FACT: Most women prefer someone else, whether it’s their friend, boyfriend, husband or father, to do the driving.

Looking and thinking back to the family dynamics of the 50s, I would say that the ad pretty much portrays “safety” as a selling point for the tires. Sure, nowadays the way they promoted this product seem kind of silly and *gasp* sexist.

I don’t find the ad particularly offensive either. Especially since most women I know would prefer *not* to do the driving. Heck, they even brag about getting driven everywhere.

Captain Bathrobe
Captain Bathrobe
9 years ago

Ha ha! NWO, half way down the page is a table showing the number of accidents per 100,000 miles driven, broken down by age and gender.

You are a living study in the Dunning-Kruger effect.

darksidecat
darksidecat
9 years ago

Old Glory’s argument compressed: “This ad isn’t sexist because of [insert sexist stereotype].”

Bee
Bee
9 years ago

Perhaps Ion is right. I will avoid getting raped and robbed in the furture by being fully clothed dressed like I am a homeless person.

Yes, Ion is totally right, because — oh shit. Homeless women get raped all the time. Because they are in a vulnerable position, and most rapists are predators.

Whoops! There goes Ion’s ridiculous theory.

PosterformerlyknownasElizabeth
PosterformerlyknownasElizabeth
9 years ago

The only time I want someone else to drive is when I want to read a book or my best friend is annoying me again.

Otherwise, *I* drive the damn car.

Magpie
Magpie
9 years ago

It’s also a bad analogy because robbery is stealing something, and rape is assaulting a person. Bashing would be a closer analogy. Also, smurf.

firebee
firebee
9 years ago

evilwhitemalempire:

I think you have me confused with someone else; I haven’t been involved in any “take back the night stuff”, and I have only the foggiest notion of what such stuff might be.

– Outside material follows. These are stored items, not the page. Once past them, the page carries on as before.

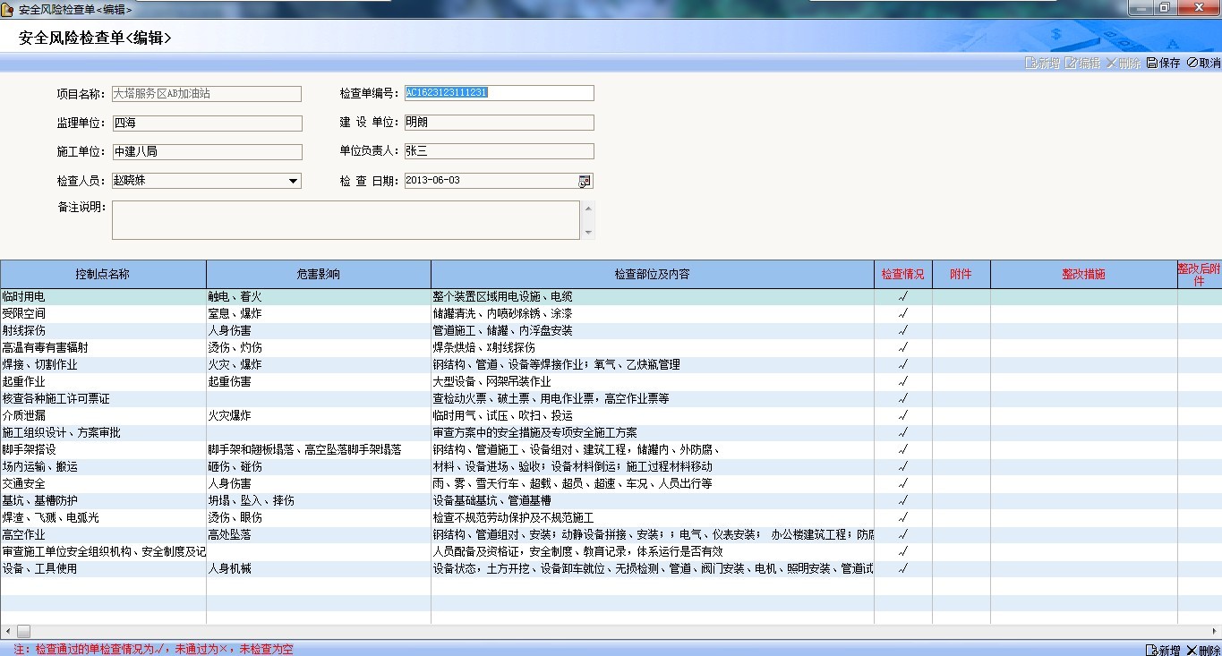Click the top toolbar 新增 (Add) icon
The image size is (1222, 656).
[1030, 64]
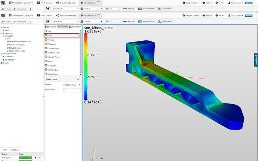Open the Calculator filter
258x161 pixels.
(x=53, y=66)
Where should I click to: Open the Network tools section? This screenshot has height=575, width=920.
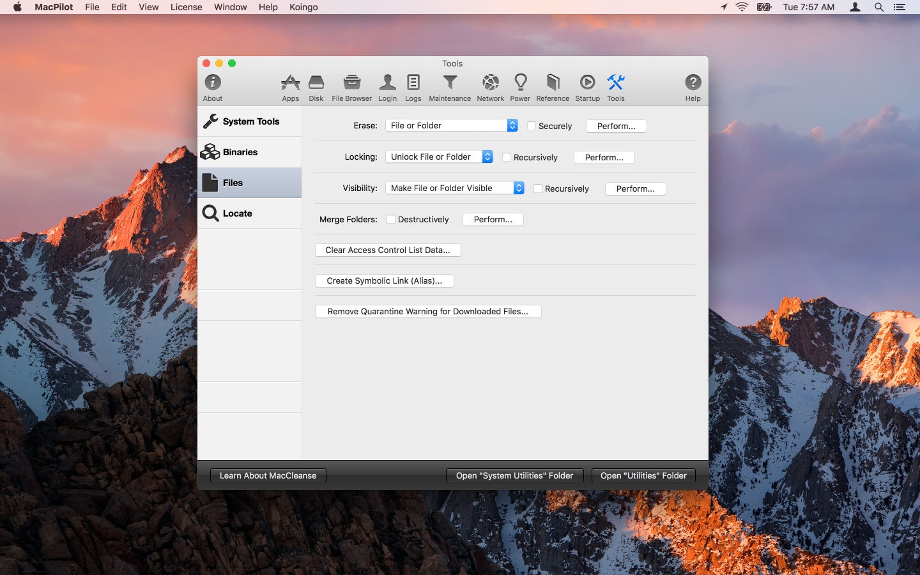[490, 88]
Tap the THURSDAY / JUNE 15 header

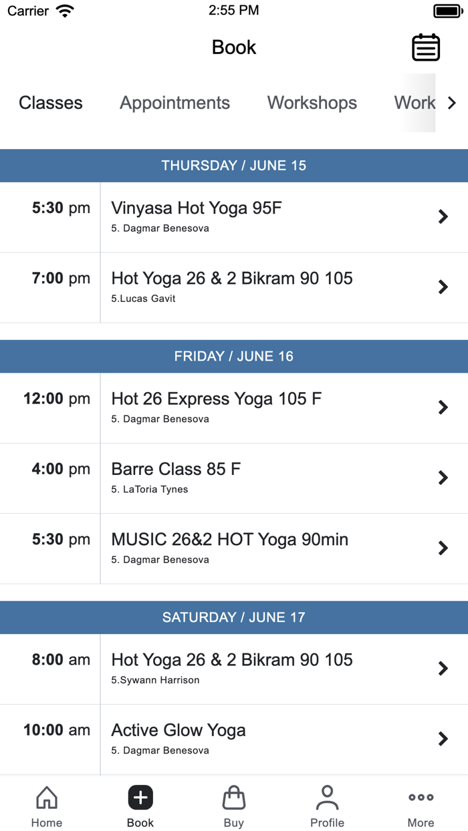(234, 166)
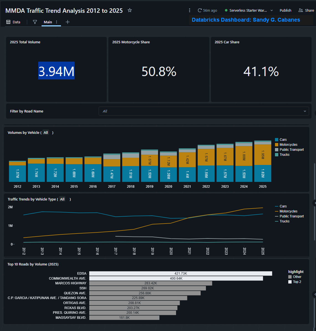Click the Data table icon
The height and width of the screenshot is (331, 316).
pos(8,22)
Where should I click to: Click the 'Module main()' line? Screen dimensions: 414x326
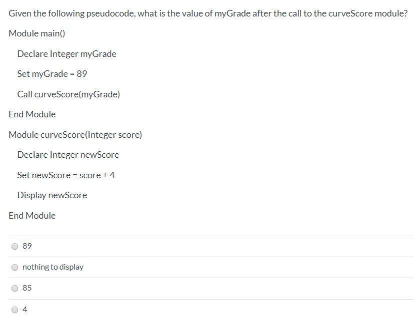[x=37, y=33]
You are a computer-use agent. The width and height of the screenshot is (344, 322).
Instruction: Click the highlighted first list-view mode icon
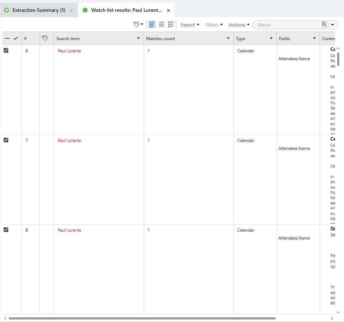(152, 25)
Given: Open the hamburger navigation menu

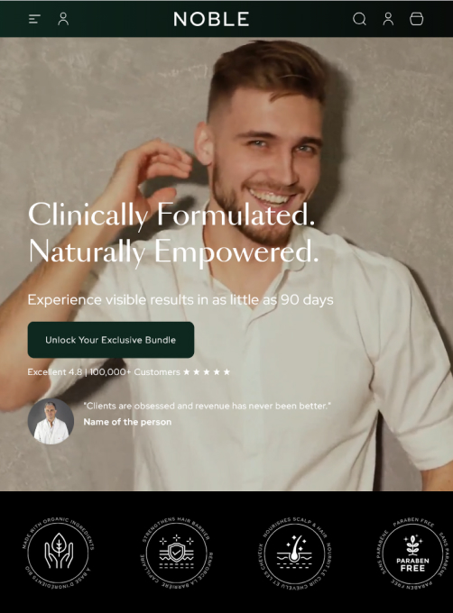Looking at the screenshot, I should (x=34, y=19).
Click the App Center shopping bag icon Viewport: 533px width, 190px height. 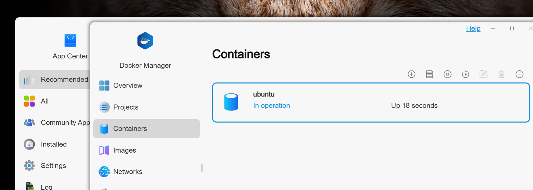click(x=70, y=41)
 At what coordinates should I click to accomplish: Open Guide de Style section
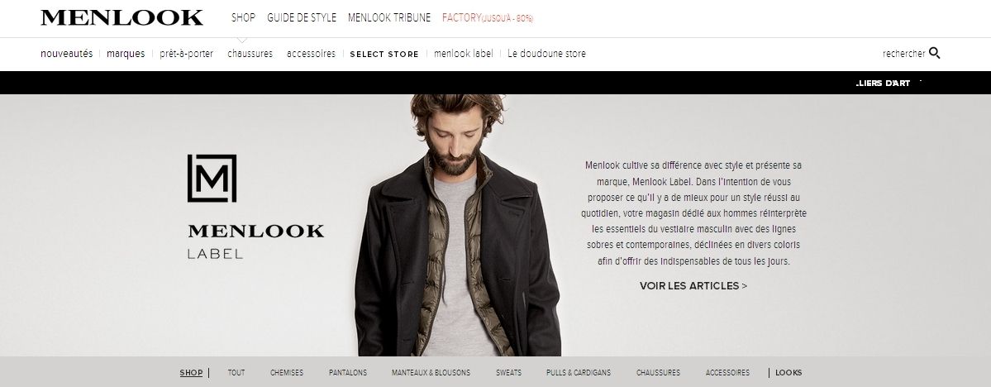coord(302,17)
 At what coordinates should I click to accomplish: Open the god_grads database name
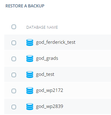pos(47,59)
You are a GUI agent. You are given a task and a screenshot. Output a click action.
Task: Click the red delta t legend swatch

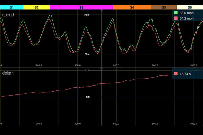176,74
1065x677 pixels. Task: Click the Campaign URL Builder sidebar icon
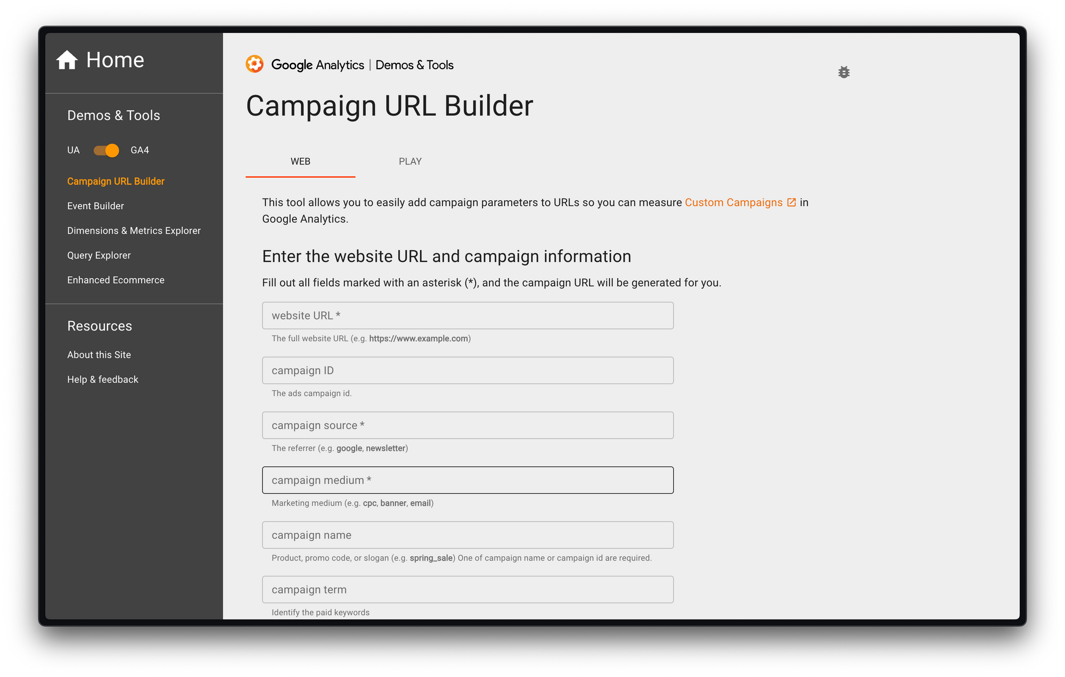click(x=116, y=180)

As to your proposal that, before the age of cell phones, women signaled interest in SM rape scenes by stopping on the highway and removing a tire from their car, I’ve never heard of such a thing and I find it somewhat unlikely. Admittedly, the leather community probably did steal all the good symbols — but I’m thinking they probably left straight women with SOMETHING more convenient than a thing weighing twenty pounds and covered with road mung.

And even if they don’t, mechanical breakdowns lacking in ulterior motives are sufficiently common that suggesting that a woman “asks to be raped” by simulating one would be similar to suggesting that a woman might ask to be raped by wearing red nail polish or having attractively-shaped calves — such a signal would produce much offense and confusion, and might possibly even get someone shot.

Or were guns, like spare tires, invented after the cell phone also? I was given to understand not, based on the estates of my older Texan relatives… but possibly I am confused again.

darksidecat
darksidecat
9 years ago

You know, there is no defense to robbery, theft, assault, or murder called “the victim was just begging for it” either and victims of these crimes are not presumed to be liars if they left their door unlocked, they are not interrogated for hours on witness stands about how they really wanted to be the victim of a crime, they do not come face to face with archaic “upmost resistance” standards that make them have to display that they did everything possible (including violence) to stop the crime or let the perp walk. There actually is an old ABA Journal article satirizing this, available in part here http://womanofsteele.tumblr.com/post/3811556833/if-robbery-victims-were-treated-like-rape-victims-the). The reality is that we do not actually treat and speak about victims of other crimes the way we treat and speak about rape victims.

traindodger
9 years ago

A couple weeks ago, my mom rented a giant 24-foot moving truck. If it were five hundred pounds heavier, she would have needed a CDL. Even my dad admitted that she drove it better than he did. Women can be great drivers. All it takes is having a confident attitude.